Vint Cerf preocupado com a “bit rot”

O problema não é novo, mas não está resolvido. Relaciona-se com a obsolescência de formatos de armazenamento e pode levar a uma “Idade das Trevas Digital”, segundo Cerf.

Vint_Cerf, evangelista da Google_Wikimedia__CC_BY_3.0

Numa época em que a cloud computing faz supor que os dados podem ser preservados para sempre, Vinton Cerf, considerado um dos pais da Internet, reafirma a possibilidade de haver uma “Idade das Trevas Digital”. A base das preocupações do “evangelista” líder da Google está na obsolescência dos formatos de armazenamento de dados, um fenómeno que denomina como “bit rot” ou decomposição de bit.

Esta associa-se à velocidade com a qual a rápida evolução tecnológica, principalmente no hardware, torna obsoletos, esses formatos. Na reunião anual da Associação Americana para o Avanço da Ciência, Cerf lembrou que as aplicações necessárias para ler os ficheiros podem ser perdidas por deixarem de ser compatíveis as novas tecnologias de hardware emergentes

Como resultado, afirma, muitos dos ficheiros actuais ficarão, inacessíveis para as futuras gerações. A solução proposta pelo especialista é o que ele chama “velino digital”: essencialmente, uma ferramenta para preservar velhas tecnologias, de modo que até mesmo os ficheiros obsoletos possam ser lidos.

“Num patamar elevado, a forma de resolver o problema seria manter a uma compatibilidade mínima de leitura com os dados mais antigos, mesmo quando novas tecnologias são introduzidas, sem se preocupações de desempenho, capacidade ou o custo”, considera Eric Burgener, director de pesquisa da IDC. Mas, avisa, as dificuldades estão nos detalhes.

O projecto Olive na Carnegie Mellon University pode ser um excelente exemplo. Liderados por Mahadev Satyanarayanan, professor de ciência da computação, a equipa da iniciativa tem como objetivo desenvolver tecnologia necessária para preservar, a longo prazo, software, jogos e outros conteúdos executáveis. Contudo, até a utilização dessas ferramentas se generalizar, as empresas têm claramente pelo menos tantas razões para ficarem preocupadas como os indivíduos.

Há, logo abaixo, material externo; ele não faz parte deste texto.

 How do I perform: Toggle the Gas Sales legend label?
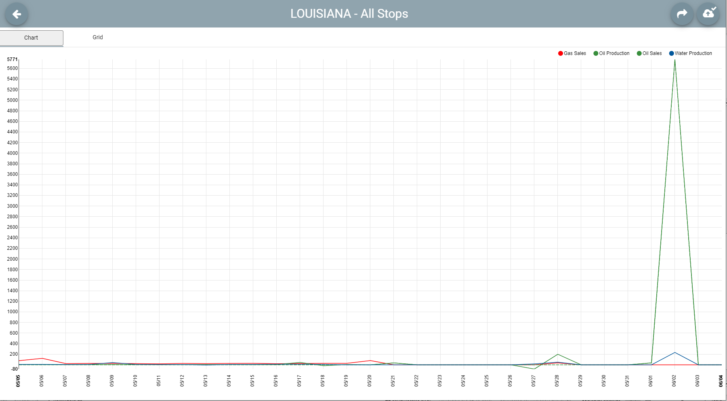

A falta da motivação para o lucro, associada ao tema, constitui grande parte do problema.

“É difícil pensar a longo prazo sobre essas coisas, mas acho que existem alguns riscos reais sobre os quais o sector deve pensar, colectivamente”, sustenta Simon Robinson, vice-presidente de pesquisa da 451 Research. O tema não é realmente novo para a indústria de armazenamento.

Há cerca de dez anos, por exemplo, a Storage Networking Industry Association (SNIA) começou a falar sobre a noção de um “arquivo de 100 anos” para abordar essas questões. Mas na maior parte das vezes, essas iniciativas não avançaram muito, considera Robinson.

Não haver uma motivação para o lucro, associada ao tema, constitui grande parte do problema, sugere. O tema “não é visto como uma oportunidade lucrativa, por isso não vale realmente a pena fazer os investimentos necessários”, explica.

Para agravar o problema está a sua natureza de longo prazo. “Algumas empresas percebem definitivamente o problema, mas sentem-se um pouco impotentes por ser um questão que não podem abordar sós”, diz Robinson. “Nesse sentido, é óptimo o facto de a Google e outras começarem, pelo menos, falar sobre os riscos e pontenciais caminhos de evolução”.